Prompt: A complete answer includes every line below with the word "gear".

*** Given data Section Begins ***

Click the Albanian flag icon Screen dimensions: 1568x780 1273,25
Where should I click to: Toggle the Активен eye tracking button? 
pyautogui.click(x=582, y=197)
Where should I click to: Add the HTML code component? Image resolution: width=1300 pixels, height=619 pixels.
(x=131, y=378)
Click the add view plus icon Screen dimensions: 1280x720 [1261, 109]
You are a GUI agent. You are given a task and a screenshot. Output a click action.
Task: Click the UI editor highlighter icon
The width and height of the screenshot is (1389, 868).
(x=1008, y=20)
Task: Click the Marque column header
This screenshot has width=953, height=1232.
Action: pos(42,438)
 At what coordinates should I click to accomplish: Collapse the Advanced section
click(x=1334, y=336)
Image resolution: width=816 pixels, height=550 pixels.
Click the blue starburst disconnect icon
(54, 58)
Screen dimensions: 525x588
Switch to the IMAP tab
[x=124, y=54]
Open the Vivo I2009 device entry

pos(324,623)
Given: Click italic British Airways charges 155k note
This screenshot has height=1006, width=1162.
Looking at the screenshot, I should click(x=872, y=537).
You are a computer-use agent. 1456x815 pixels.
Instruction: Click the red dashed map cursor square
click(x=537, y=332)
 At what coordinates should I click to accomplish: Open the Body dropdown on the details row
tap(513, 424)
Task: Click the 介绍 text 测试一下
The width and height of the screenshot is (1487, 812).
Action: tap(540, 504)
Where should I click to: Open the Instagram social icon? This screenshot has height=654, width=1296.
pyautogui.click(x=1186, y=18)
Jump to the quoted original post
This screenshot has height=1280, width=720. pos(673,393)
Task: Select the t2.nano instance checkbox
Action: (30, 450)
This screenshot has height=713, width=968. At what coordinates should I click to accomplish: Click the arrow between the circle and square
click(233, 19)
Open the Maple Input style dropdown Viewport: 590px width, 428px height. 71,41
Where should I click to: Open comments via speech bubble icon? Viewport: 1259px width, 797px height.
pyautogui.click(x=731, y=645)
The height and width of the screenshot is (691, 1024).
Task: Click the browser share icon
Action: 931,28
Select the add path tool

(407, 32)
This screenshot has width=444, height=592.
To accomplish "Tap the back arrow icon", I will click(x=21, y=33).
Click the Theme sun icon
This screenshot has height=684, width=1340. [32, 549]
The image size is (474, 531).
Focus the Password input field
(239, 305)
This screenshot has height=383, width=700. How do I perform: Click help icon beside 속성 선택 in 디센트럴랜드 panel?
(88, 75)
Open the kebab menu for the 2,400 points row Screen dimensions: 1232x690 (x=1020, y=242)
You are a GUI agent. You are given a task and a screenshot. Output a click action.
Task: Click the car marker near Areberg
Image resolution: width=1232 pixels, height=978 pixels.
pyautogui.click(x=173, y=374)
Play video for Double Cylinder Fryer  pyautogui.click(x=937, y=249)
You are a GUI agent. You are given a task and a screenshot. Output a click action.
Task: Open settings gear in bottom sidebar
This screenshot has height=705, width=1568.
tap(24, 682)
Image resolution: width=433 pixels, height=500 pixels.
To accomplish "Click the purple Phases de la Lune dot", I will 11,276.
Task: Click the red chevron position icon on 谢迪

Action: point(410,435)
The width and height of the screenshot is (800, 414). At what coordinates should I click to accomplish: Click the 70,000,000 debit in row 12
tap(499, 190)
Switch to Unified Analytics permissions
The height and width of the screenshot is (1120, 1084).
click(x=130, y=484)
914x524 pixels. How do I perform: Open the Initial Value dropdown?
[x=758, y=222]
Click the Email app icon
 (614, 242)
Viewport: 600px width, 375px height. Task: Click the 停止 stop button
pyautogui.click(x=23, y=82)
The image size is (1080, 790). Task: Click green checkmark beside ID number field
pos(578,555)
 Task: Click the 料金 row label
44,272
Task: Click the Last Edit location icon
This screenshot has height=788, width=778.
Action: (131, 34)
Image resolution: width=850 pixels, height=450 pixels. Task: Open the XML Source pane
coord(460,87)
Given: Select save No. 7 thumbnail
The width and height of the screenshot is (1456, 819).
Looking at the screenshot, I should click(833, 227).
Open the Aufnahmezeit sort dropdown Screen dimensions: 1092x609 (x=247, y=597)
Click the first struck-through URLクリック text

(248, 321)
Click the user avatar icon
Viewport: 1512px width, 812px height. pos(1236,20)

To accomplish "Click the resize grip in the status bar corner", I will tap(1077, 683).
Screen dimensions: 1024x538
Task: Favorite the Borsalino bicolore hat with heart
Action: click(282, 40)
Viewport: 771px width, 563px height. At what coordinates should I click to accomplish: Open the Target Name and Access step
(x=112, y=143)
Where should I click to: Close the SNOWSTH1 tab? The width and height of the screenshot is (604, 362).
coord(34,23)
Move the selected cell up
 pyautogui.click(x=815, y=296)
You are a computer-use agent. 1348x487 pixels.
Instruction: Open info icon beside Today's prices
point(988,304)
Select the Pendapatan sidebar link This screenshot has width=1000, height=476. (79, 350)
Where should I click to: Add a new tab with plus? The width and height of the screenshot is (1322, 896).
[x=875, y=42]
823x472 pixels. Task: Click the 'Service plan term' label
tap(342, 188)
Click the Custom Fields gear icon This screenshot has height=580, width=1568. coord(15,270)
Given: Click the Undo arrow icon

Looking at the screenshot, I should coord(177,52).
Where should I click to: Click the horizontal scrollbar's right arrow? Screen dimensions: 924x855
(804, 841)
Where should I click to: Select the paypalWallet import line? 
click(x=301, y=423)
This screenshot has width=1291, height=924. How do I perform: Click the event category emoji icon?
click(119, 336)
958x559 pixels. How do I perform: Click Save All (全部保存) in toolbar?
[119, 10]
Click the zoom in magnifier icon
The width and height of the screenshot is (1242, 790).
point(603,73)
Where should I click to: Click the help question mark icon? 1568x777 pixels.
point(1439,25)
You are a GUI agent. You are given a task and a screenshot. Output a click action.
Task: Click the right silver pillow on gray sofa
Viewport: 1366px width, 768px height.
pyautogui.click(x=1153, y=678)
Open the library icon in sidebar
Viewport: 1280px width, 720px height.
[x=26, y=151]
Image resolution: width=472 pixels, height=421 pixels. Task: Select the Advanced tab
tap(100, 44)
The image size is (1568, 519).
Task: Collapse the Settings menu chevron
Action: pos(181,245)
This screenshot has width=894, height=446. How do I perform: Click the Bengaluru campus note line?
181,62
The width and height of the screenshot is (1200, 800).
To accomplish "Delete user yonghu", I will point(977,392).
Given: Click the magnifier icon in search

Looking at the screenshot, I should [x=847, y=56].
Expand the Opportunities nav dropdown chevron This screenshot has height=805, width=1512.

*** Given data Section Ends ***

Solution to this exercise:
Task: Open settings gear in bottom sidebar
Click the Custom Fields gear icon This screenshot has height=580, width=1568. coord(15,270)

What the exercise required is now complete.